Starting with the line that contains "Given: Open the About Us menu item", reproduce each line through the end of the entries exactly as written.

SOURCE MATERIAL:
· · ·

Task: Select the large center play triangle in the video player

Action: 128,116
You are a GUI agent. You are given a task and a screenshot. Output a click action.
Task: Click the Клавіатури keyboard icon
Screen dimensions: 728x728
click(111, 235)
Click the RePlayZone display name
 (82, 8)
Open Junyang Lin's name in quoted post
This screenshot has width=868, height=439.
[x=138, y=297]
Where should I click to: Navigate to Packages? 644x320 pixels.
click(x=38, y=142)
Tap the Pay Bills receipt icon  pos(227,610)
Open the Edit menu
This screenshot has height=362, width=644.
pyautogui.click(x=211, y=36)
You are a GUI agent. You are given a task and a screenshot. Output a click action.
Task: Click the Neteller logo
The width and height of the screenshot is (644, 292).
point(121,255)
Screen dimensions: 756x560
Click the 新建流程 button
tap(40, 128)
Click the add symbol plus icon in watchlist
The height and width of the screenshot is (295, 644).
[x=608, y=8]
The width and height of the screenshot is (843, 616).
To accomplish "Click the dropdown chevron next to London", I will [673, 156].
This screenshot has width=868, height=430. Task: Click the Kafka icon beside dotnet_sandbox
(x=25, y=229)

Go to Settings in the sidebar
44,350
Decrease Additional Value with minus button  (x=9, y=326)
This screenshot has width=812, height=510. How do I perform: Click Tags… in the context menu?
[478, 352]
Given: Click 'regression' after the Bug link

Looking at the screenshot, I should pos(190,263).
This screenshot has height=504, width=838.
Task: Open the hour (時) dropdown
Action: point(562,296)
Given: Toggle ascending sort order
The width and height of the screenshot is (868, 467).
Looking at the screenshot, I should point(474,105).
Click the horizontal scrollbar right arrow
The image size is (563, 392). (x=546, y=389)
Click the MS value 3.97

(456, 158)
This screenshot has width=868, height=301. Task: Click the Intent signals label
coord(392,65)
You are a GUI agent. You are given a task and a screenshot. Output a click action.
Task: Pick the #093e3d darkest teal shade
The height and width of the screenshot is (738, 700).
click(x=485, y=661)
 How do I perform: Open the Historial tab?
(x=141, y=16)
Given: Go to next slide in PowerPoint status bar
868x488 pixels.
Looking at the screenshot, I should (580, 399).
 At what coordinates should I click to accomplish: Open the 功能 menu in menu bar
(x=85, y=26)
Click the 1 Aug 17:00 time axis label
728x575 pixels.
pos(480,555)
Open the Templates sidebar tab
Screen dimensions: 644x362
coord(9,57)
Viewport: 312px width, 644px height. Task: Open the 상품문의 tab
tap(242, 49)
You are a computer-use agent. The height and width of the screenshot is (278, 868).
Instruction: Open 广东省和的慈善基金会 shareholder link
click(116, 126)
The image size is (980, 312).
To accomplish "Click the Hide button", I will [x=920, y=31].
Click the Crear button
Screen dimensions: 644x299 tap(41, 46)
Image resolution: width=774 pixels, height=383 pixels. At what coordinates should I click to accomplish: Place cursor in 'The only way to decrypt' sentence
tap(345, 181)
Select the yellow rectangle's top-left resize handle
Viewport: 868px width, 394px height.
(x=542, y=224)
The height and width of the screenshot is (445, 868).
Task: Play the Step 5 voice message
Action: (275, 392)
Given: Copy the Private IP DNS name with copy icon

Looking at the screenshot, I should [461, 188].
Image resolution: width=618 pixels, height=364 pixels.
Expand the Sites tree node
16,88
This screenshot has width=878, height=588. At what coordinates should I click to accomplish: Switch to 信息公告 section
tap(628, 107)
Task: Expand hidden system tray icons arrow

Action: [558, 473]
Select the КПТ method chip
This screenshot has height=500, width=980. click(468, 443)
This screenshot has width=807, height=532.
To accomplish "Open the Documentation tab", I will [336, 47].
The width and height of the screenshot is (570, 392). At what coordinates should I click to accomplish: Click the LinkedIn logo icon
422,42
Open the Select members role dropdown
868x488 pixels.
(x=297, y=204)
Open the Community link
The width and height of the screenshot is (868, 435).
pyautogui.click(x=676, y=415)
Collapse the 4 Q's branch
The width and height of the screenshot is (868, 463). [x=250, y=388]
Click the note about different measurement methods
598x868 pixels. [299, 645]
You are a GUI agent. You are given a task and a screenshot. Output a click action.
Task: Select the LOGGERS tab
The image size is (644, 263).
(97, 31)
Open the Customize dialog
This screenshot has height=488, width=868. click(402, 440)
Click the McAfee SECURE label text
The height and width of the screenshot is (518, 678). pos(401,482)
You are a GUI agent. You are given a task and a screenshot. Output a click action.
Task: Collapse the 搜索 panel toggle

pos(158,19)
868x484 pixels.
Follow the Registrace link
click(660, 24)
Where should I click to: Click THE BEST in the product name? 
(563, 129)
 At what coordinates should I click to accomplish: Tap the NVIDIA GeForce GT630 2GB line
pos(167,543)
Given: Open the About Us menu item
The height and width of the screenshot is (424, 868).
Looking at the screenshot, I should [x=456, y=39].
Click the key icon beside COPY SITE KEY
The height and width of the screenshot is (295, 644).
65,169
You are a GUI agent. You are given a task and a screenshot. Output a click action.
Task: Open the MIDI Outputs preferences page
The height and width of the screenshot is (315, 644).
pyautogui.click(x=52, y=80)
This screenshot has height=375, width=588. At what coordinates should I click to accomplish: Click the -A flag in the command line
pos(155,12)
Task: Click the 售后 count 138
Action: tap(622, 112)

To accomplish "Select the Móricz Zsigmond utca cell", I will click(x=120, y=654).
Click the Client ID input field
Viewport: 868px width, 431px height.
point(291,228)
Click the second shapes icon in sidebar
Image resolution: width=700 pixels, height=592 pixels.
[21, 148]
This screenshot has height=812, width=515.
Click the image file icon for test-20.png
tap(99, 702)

· · ·

RESPONSE TO THE TASK:
Given: Open the About Us menu item
The height and width of the screenshot is (424, 868).
Looking at the screenshot, I should [x=456, y=39].
Click the key icon beside COPY SITE KEY
The height and width of the screenshot is (295, 644).
65,169
You are a GUI agent. You are given a task and a screenshot. Output a click action.
Task: Open the MIDI Outputs preferences page
The height and width of the screenshot is (315, 644).
pyautogui.click(x=52, y=80)
This screenshot has height=375, width=588. At what coordinates should I click to accomplish: Click the -A flag in the command line
pos(155,12)
Task: Click the 售后 count 138
Action: tap(622, 112)

To accomplish "Select the Móricz Zsigmond utca cell", I will click(x=120, y=654).
Click the Client ID input field
Viewport: 868px width, 431px height.
point(291,228)
Click the second shapes icon in sidebar
Image resolution: width=700 pixels, height=592 pixels.
[21, 148]
This screenshot has height=812, width=515.
Click the image file icon for test-20.png
tap(99, 702)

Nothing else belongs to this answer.